The call search.by_zipcode(x)
returns a ZipCode()
instance, not a dictionary, so applying ['City']
to that object fails.
Instead, use either the .major_city
attribute of the shorter alias, the .city
attribute; you want to return that value, not print it:
def zco(x):
return search.by_zipcode(x).city
If all you are going to use the uszipcode
project for is mapping zip codes to state and city names, you don’t need to use the full database (a 450MB download). Just stick with the ‘simple’ version, which is only 9MB, by leaving out the simple_zipcode=False
argument to SearchEngine()
.
Next, this is going to be really really slow. .apply()
uses a simple loop under the hood, and for each row the .by_zipcode()
method will query a SQLite database using SQLAlchemy, create a single result object with all the columns from the matching row, then return that object, just so you can get a single attribute from them.
You'd be much better off querying the database directly, with the Pandas SQL methods. The uszipcode
package is still useful here as it handles downloading the database for you and creating a SQLAlchemy session, the SearchEngine.ses
attribute gives you direct access to it, but from there I'd just do:
from uszipcode import SearchEngine, SimpleZipcode
search = SearchEngine()
query = (
search.ses.query(
SimpleZipcode.zipcode.label('zip'),
SimpleZipcode.major_city.label('city'),
SimpleZipcode.state.label('state'),
).filter(
SimpleZipcode.zipcode.in_(df['zip'].dropna().unique())
)
).selectable
zipcode_df = pd.read_sql_query(query, search.ses.connection(), index_col='zip')
to create a Pandas Dataframe with all your unique zipcodes mapped to city and state columns.

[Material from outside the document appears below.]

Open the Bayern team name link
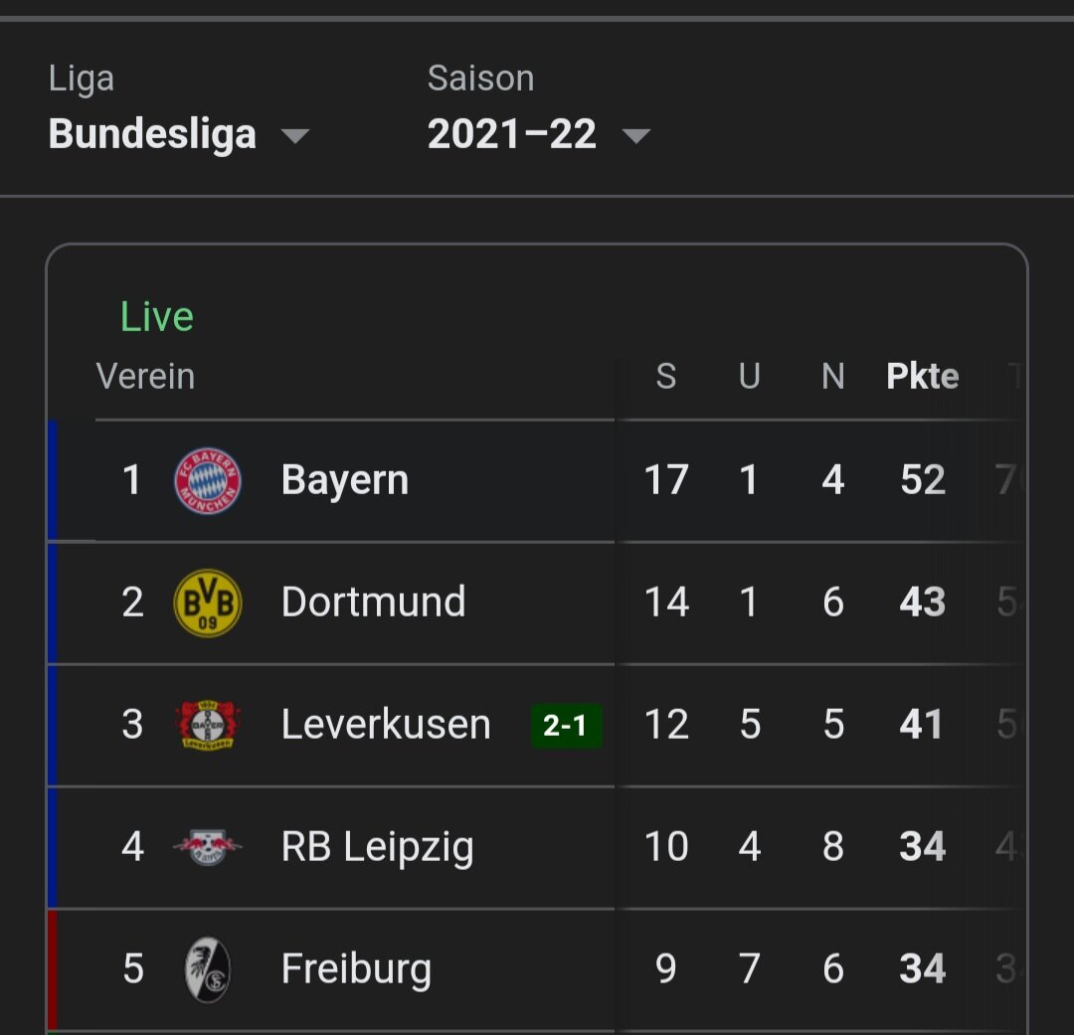1074x1035 pixels. click(x=344, y=479)
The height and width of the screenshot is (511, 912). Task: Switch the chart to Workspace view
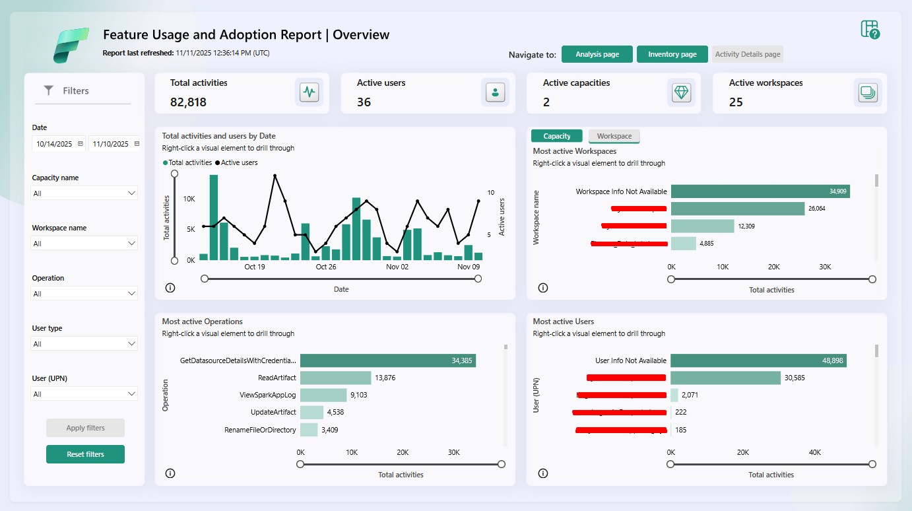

You can then join your dataframe with the zipcode dataframe:
df = pd.merge(df, zipcode_df, how='left', left_on='zip', right_index=True)
This adds city
and state
columns to your original dataframe. If you need to pull in more columns, add them to the search.ses.query(...)
portion, using .label()
to give them a suitable column name in the output dataframe (without a .label()
, they'll get prefixed with simple_zipcode_
or zipcode_
, depending on the class you are using). Pick from the model attributes documented, but take into account that if you need access to the full Zipcode
model attributes you need to use SearchEngine(simple_zipcode=False)
to ensure you get the full 450MB dataset at your disposal, then use Zipcode.<column>.label(...)
instead of SimpleZipcode.<column>.label(...)
in the query.
With the zipcodes as the index in the zipcode_df
dataframe, that's going to be a lot faster (zippier :-)) than using SQLAlchemy on each row individually.